En fait, le déclencheur de la crise a été que Bellido a menacé de nationaliser une entreprise liée à l’administration du gaz si elle ne renégociait pas la répartition des bénéfices avec l’État.
A la fin, un des drapeaux de la campagne. La déclaration a eu lieu peu de temps après que Castillo a fait une via.
Suite à cela, Vladimir Cerrón, président de Pérou Libre, a affirmé que Bellido est un homme politique cohérent avec ses idées, ses promesses de campagne et avec l’Assemblée constituante. « Le dilemme du président c’est de devoir choisir entre ce qui est conservateur et ce qui est révolutionnaire », a-t-il ajouté.
Les relations entre Castillo et Peru Libre sont devenues très tendues. Les dirigeants du groupe de gauche ont souligné le fait qu’en raison des pressions de la droite et des médias, il n’y a plus aucun membre du parti dans le cabinet ministériel. Bellido a en effet menacé de forcer la dissolution du parlement et de convoquer des élections anticipées, mais le président a une nouvelle fois choisi de ne pas contrarier ses opposants.
Les quelques mois de Castillo à la présidence nous rappellent d’autres antécédents. En 2011, alors que le progressisme balayait l’Amérique latine, le Pérou a donné sa voix à Ollanta Humala, un militaire radical qui s’était soulevé contre le gouvernement au début du siècle et avait promis de grands changements. Mais très vite, il perd le « radicalisme » et tombe dans d’interminables négociations politiques et financières, qui trahissent les revendications populaires.
Pendant ce temps, Castillo assure que son gouvernement restera déterminé à fournir du gaz bon marché à la population, après que le prix du carburant sur le marché international ait été volatil. De même, il a présenté la soi-disant « deuxième réforme agraire » qui permettra à l’État d’atteindre les agriculteurs à travers des moyens de communication, de la technologie et des conseils techniques.
Mais les deux grandes promesses de sa campagne (assemblée constituante et renégociation/nationalisation de l’exploration des ressources naturelles) restent en suspens.
De vieux débats ont refait surface au sein de la gauche. D’un côté, certains soutiennent que Castillo doit rester au pouvoir pour gagner du temps et apporter les changements qu’il recherche.
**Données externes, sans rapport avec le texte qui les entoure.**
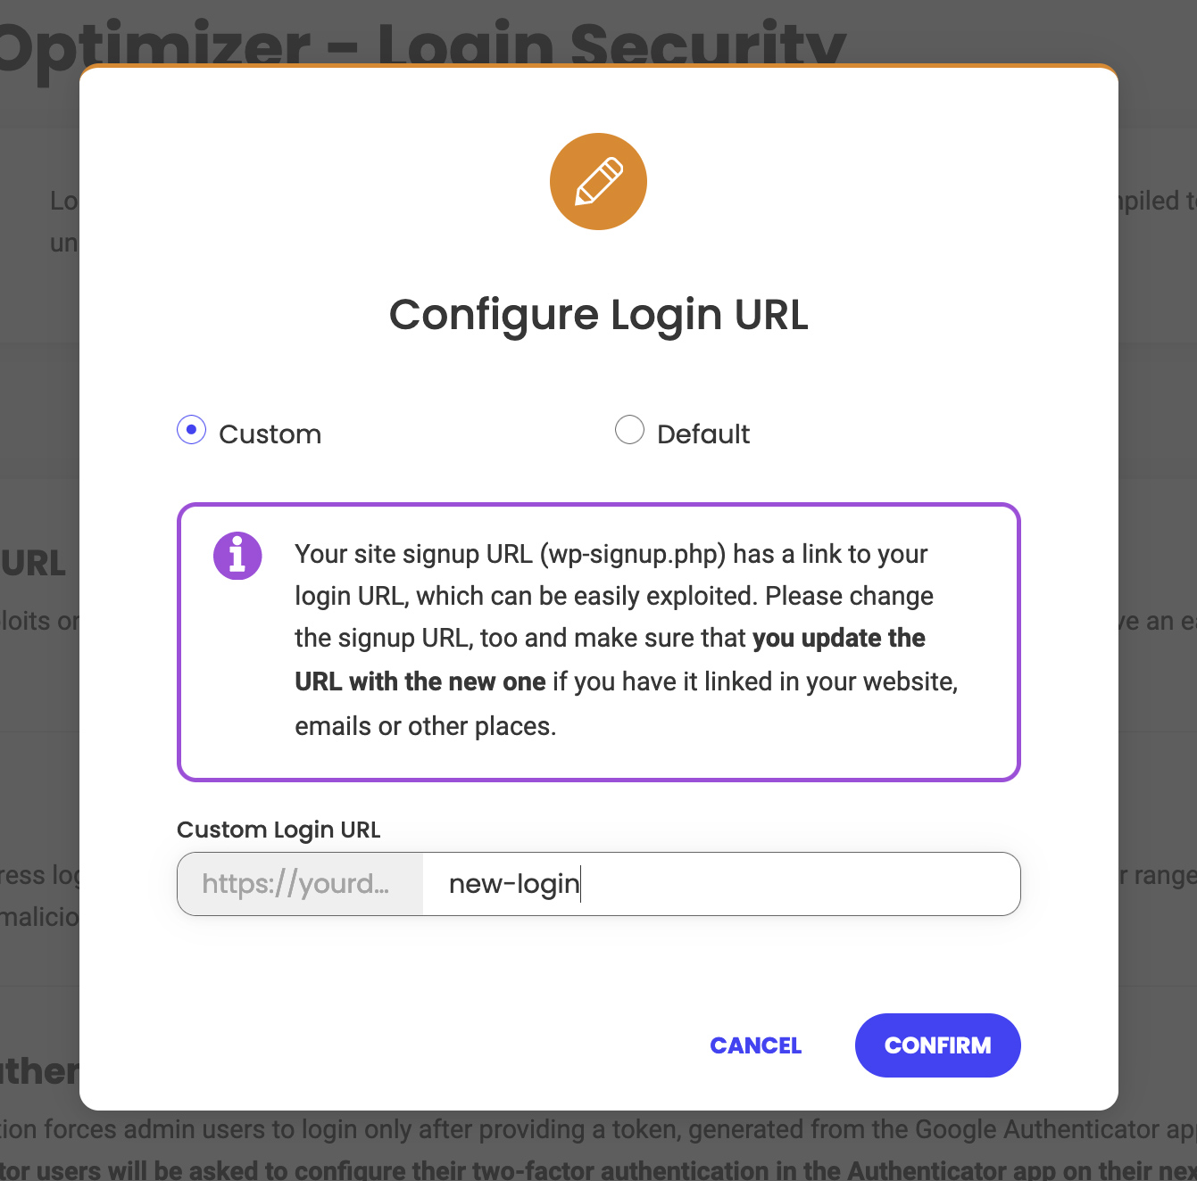Select the Custom radio option
This screenshot has height=1181, width=1197.
pos(191,430)
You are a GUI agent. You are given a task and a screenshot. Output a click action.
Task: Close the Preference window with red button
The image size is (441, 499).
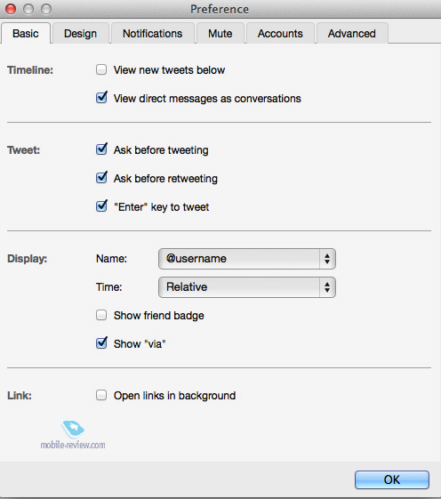point(11,9)
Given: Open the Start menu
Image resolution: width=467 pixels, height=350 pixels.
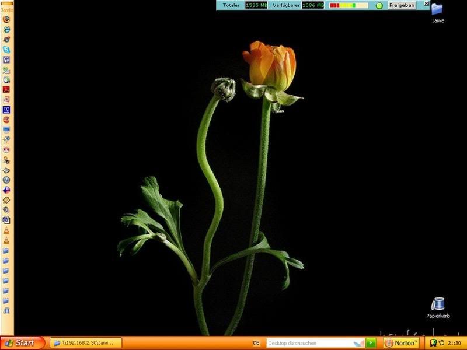Looking at the screenshot, I should [x=22, y=343].
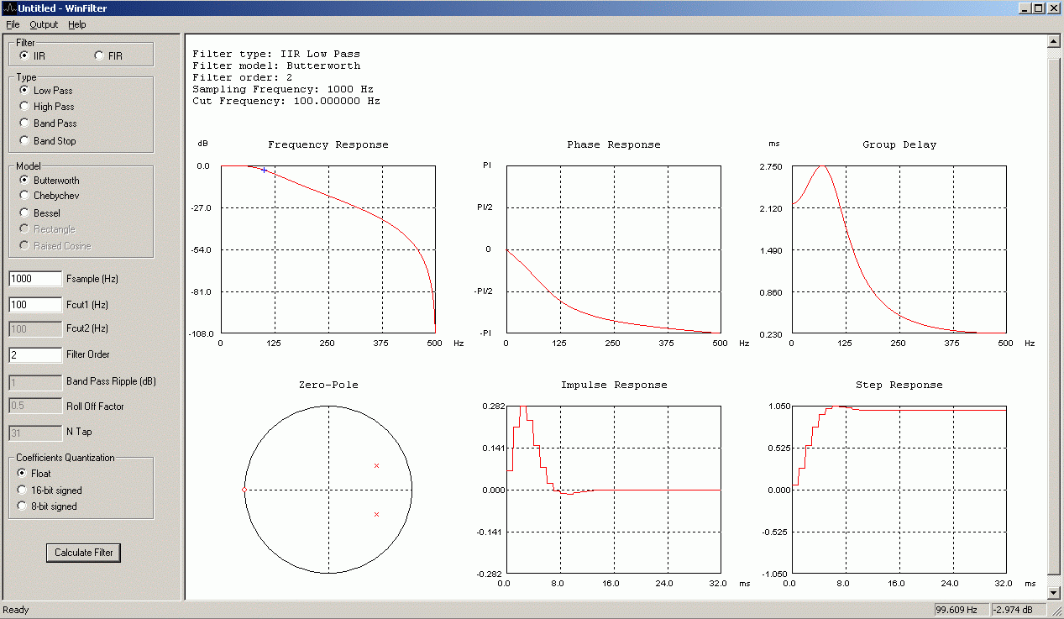Image resolution: width=1064 pixels, height=619 pixels.
Task: Click the scrollbar up arrow
Action: [x=1054, y=40]
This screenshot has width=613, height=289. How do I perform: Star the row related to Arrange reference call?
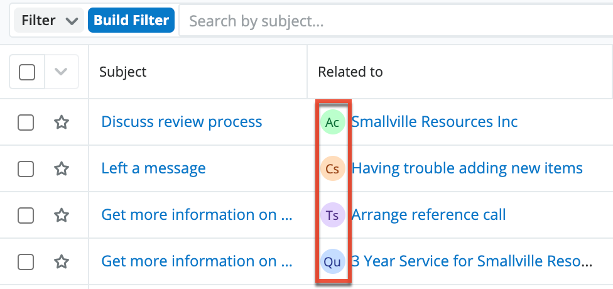(x=61, y=215)
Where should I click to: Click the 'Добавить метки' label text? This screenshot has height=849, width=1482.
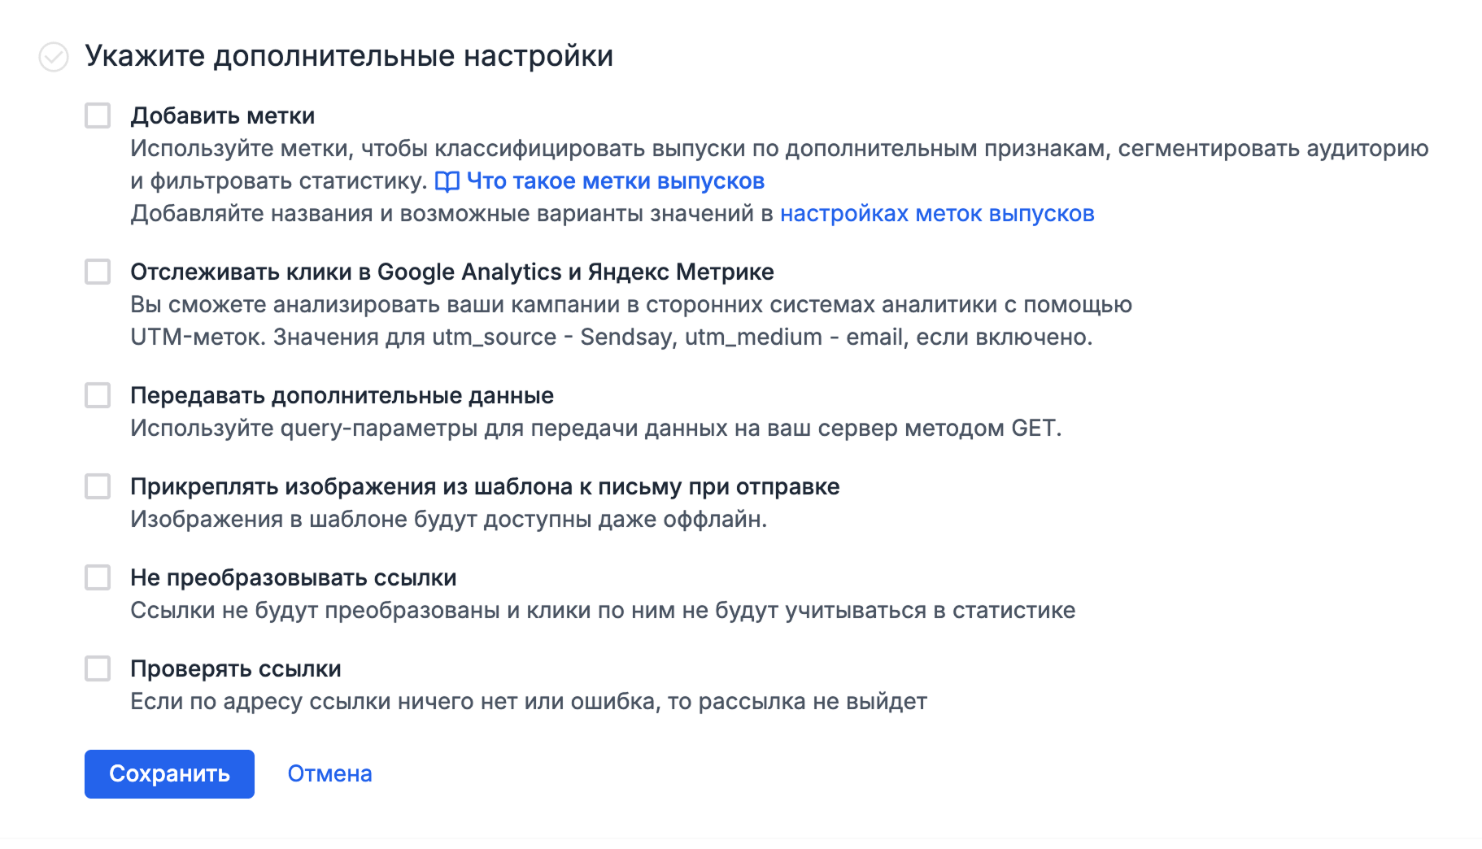point(223,116)
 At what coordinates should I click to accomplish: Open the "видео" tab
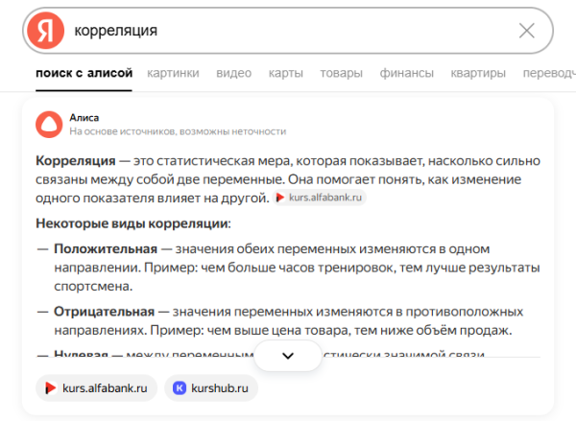[x=234, y=73]
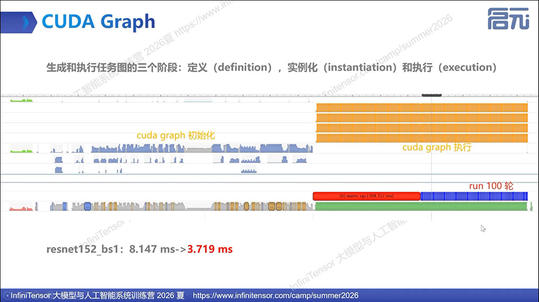Click the red 3.719 ms result text
Viewport: 539px width, 302px height.
tap(210, 249)
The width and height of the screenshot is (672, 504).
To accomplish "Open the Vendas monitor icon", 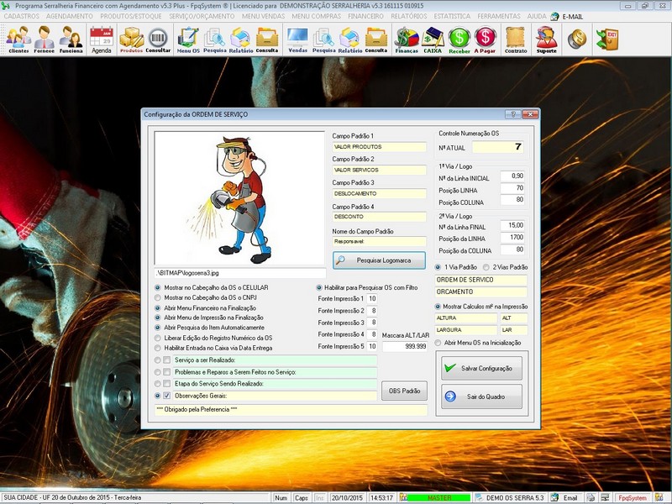I will [x=297, y=39].
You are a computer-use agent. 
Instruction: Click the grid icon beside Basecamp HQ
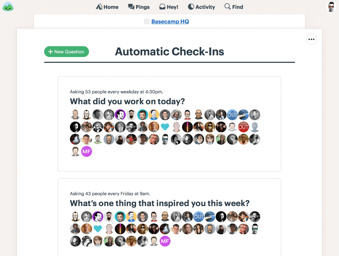[x=147, y=21]
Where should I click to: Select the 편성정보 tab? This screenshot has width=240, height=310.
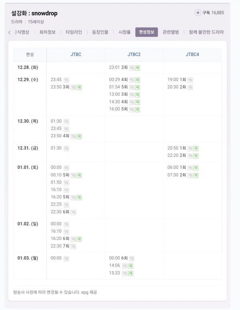(146, 32)
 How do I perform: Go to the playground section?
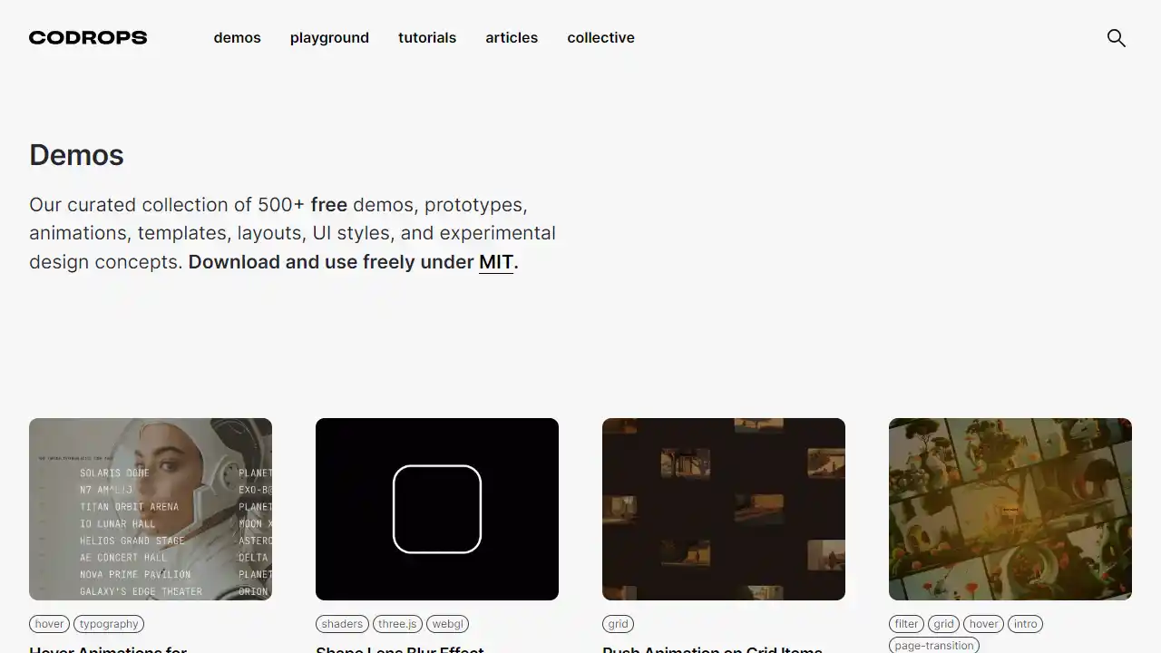(x=329, y=38)
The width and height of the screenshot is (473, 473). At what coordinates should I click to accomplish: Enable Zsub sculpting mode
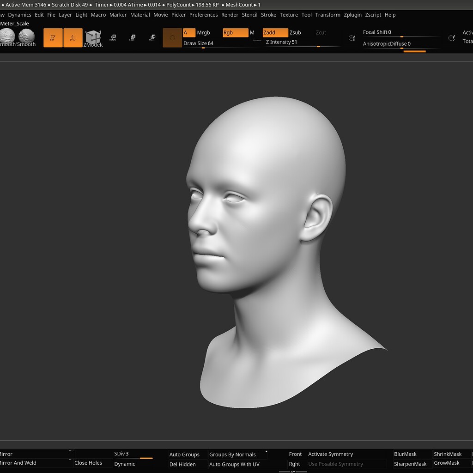pyautogui.click(x=295, y=33)
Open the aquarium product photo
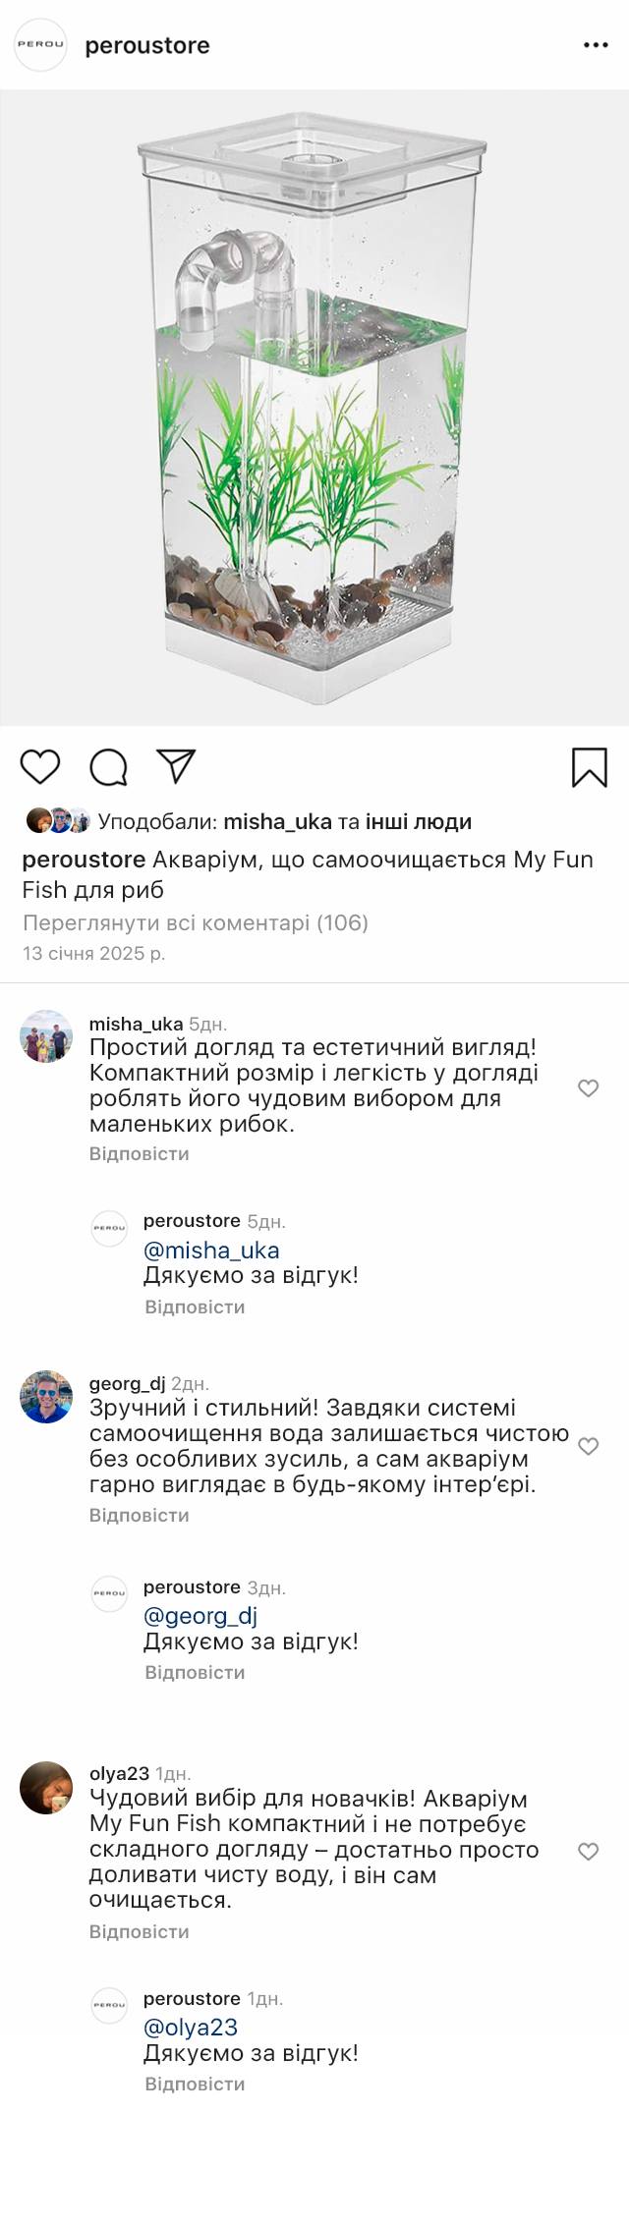The width and height of the screenshot is (629, 2225). coord(315,408)
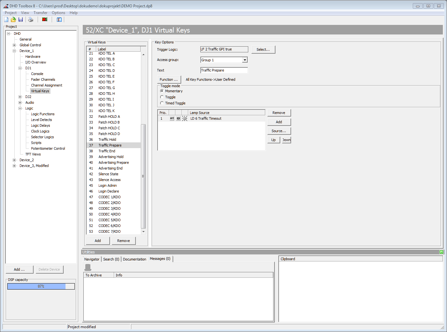Click the Select button next to Trigger Logic
This screenshot has height=332, width=447.
pyautogui.click(x=263, y=49)
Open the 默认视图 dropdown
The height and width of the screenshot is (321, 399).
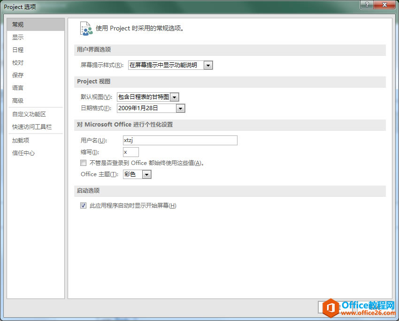pos(176,96)
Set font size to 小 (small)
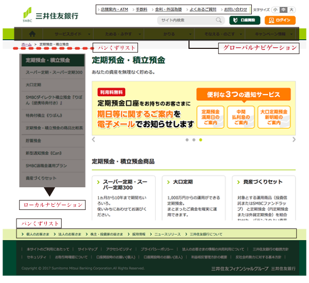The width and height of the screenshot is (309, 283). (x=275, y=10)
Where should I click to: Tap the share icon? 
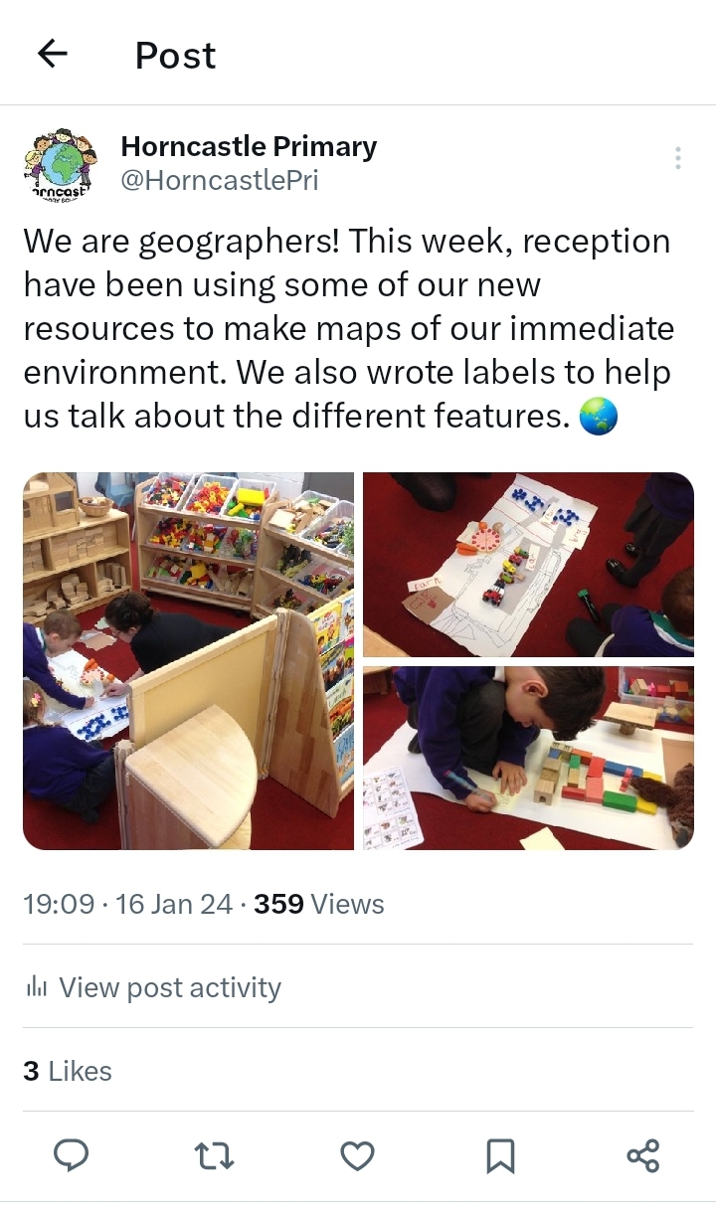point(643,1155)
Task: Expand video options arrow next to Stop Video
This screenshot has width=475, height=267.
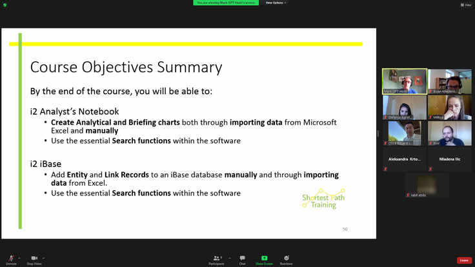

De l’autre, ceux qui soutiennent que le président doit recourir à son soutien populaire pour affronter ses ennemis, et non pas gouverner avec un agenda qui n’a pas grand-chose à voir avec son programme.
Le cas du Pérou est paradigmatique et apporte des leçons alors que la gauche est bien placée pour remporter les élections au Chili, en Colombie et au Brésil. Les élites résisteront violemment même contre les plus petits changements. Trouver un arrangement serait opter pour une solution temporaire. Mais s’il n’y a pas de réponses aux besoins des grandes majorités, les nouveaux cycles progressifs s’épuiseront très vite.